The trailer for the fourth instalment in the Jurassic Park film franchise recently appeared online to much acclaim and excitement (see below). Jurassic World sees a return to the fictional island of Isla Nublar, which just happens to contain a fully functioning dinosaur theme park. The story is founded upon the idea that ancient DNA can be extracted from fossils, then cloned in labs to create living and breathing dinosaurs. Now, we know that our readers are an inquisitive bunch and are bound to be thinking, is there any way this could happen in real life?
To find out, we got in touch with dinosaur expert, Mike Benton, Professor of Vertebrate Palaeontology at the University of Bristol, and a Fellow of the Royal Society of Edinburgh, to ask how plausible the idea is, either now or in future.
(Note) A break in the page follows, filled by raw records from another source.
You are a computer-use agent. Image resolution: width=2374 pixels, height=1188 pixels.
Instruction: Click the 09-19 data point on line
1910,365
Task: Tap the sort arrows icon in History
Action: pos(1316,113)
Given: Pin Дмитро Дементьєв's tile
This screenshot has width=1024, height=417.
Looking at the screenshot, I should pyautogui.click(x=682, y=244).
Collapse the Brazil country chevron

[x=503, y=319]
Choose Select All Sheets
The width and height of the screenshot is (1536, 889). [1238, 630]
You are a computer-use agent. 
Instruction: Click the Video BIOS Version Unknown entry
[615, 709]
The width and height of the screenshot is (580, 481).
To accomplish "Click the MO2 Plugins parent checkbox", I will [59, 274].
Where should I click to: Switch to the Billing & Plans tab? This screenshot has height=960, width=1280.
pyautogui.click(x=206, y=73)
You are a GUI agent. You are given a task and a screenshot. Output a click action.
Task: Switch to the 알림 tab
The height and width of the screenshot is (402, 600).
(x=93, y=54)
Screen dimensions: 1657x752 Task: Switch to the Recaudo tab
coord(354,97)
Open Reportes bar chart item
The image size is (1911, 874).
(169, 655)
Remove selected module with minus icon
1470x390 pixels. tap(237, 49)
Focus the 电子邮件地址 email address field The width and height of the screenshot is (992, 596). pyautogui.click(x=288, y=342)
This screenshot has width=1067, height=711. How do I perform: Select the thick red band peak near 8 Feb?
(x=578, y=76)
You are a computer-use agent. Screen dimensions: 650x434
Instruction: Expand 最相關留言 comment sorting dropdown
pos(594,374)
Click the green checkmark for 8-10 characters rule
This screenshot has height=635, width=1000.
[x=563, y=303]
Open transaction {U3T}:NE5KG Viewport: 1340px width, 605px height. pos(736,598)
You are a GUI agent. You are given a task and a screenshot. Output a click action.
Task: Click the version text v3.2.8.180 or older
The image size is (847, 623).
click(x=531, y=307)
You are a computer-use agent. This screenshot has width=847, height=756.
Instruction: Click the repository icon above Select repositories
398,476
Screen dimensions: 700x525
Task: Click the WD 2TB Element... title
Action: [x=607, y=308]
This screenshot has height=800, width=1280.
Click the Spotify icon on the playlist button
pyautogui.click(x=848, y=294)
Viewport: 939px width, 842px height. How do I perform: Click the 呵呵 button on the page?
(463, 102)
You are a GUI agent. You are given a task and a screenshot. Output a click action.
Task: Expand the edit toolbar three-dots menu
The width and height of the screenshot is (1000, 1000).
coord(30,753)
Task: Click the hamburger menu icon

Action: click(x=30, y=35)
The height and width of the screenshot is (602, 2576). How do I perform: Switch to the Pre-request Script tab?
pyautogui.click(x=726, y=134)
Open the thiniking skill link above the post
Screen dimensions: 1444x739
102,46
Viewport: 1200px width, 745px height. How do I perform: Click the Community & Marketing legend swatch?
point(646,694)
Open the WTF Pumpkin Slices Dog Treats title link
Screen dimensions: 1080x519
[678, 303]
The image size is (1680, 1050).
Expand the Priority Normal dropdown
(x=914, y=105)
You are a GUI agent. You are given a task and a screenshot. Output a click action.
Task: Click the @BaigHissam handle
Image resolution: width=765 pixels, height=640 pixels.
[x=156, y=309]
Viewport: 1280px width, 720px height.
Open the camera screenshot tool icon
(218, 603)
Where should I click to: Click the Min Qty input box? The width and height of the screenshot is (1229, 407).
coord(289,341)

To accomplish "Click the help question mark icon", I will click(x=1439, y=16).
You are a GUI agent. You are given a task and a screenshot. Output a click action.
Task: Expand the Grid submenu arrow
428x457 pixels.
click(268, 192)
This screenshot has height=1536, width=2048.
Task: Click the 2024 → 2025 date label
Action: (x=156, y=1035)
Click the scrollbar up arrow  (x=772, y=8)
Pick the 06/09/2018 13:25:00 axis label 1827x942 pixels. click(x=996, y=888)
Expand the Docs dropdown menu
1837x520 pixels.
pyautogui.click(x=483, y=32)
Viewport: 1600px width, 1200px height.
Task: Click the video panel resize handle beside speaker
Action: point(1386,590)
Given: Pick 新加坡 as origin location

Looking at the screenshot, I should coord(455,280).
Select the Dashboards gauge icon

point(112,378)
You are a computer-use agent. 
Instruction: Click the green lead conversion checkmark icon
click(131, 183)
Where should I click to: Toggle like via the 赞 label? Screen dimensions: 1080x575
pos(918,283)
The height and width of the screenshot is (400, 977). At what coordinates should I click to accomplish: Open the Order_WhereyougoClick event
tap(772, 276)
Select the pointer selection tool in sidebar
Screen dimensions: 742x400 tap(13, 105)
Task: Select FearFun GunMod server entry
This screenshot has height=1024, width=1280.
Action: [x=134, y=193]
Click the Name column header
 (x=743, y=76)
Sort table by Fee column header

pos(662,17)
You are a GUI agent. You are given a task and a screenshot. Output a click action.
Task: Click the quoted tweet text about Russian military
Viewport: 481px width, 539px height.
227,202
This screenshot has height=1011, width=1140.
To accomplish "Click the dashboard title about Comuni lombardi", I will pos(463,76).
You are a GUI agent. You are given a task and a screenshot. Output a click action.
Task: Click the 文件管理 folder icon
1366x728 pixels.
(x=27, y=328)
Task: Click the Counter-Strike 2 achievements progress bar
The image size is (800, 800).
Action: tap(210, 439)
His answer may be a disappointment or a relief, depending on your view: ‘despite early high hopes, and several papers in the 1990s, the suggestion that DNA can survive for so long, undamaged, is now known to be false. Even under the most exceptional of conditions, such as freezing in ice or encapsulation in amber, DNA still breaks up and becomes functionless within tens of thousands of years, maybe 70,000, and certainly cannot survive for millions of years. So, this was the theme of Jurassic Park in 1992, and the plausibility of the core idea is still very low to impossible.’
Being optimists, we like to think there’s still a chance.